SOURCE:

-------------------------

The aesthetics of old books

IMG_5833I happen to be lucky enough to live right near a used bookstore that is a literal BEHEMOTH of a bookstore–I’m talking about the acetone-ridden aircraft carrier with sticks and stacks of shelves . . . two-books deep sometimes, with the perpendicular stack accommodating the surplus.  The front desk near the old frontage building is PILED with new intakes and trade-ins.

So I waltzed in there looking for any wayward CS Lewis material and also a tactile edition of Flannery O’Connor’s A Good Man is Hard To Find.  I managed to find the latter, along with an old version of Reflections on the Psalms.

Since I was in the literature section, I always scrape my eyes over the Mark Twain stuff, always hoping that they’ve accidentally shelved a first-edition copy of anything of his.  I found three different edition of my favorite of his books, The Innocents Abroad. I also found three different edition of Lewis’ Mere Christianity.

Then this thought occurred to me as I flipped through each edition, getting a “feel” for them. I wonder if the experience is in any altered by the changes made in placement, typesetting, and binding?

-------------------------

INFORMATION SUPPLIED:
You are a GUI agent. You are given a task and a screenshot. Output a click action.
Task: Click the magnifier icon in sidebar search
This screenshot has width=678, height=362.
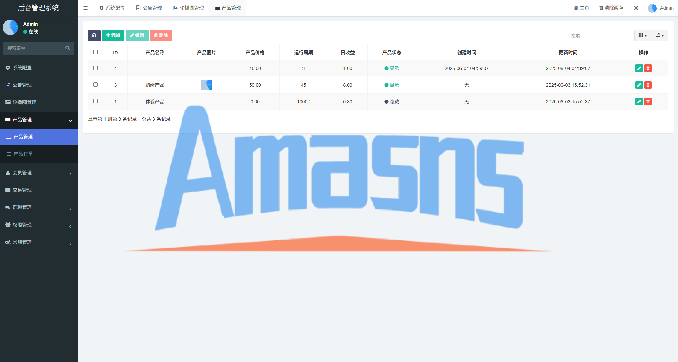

-------------------------

TO DO:
#1 List every book title named in the piece on old books.
#2 Repeat the stretch of the piece on old books from "So I waltzed" through "typesetting, and binding?".
#3 Carry the piece on old books forward from its final sentence.
The material bears no relation to the piece on old books.

RESULTS FOR EACH TASK:
#1
A Good Man is Hard To Find
Reflections on the Psalms
The Innocents Abroad
Mere Christianity

#2
So I waltzed in there looking for any wayward CS Lewis material and also a tactile edition of Flannery O’Connor’s A Good Man is Hard To Find.  I managed to find the latter, along with an old version of Reflections on the Psalms.

Since I was in the literature section, I always scrape my eyes over the Mark Twain stuff, always hoping that they’ve accidentally shelved a first-edition copy of anything of his.  I found three different edition of my favorite of his books, The Innocents Abroad. I also found three different edition of Lewis’ Mere Christianity.

Then this thought occurred to me as I flipped through each edition, getting a “feel” for them. I wonder if the experience is in any altered by the changes made in placement, typesetting, and binding?

#3
I have a 1902 copy of The Innocents Abroad–already 113 years old and still a copy published a generation after it first saw the light of day.  But the copy is replicate of what it was when it was first released. In other words, the copy I have is exactly the presentational paradigm Twain was looking at when he was alive.

The first time I read the book was an odd library copy.  Then, I bought a soft-bound Barnes & Noble edition (two of which I’ve lent to others and never got back–POOF!). But I’ve never read it in the original tactile form.

I begin to wonder if I’ve lost something by not doing that. That maybe a magical turn, nuance, joke, or witticism in another edition is lost to strategically-awful placement and typesetting.

I’d love to hear your theories on this.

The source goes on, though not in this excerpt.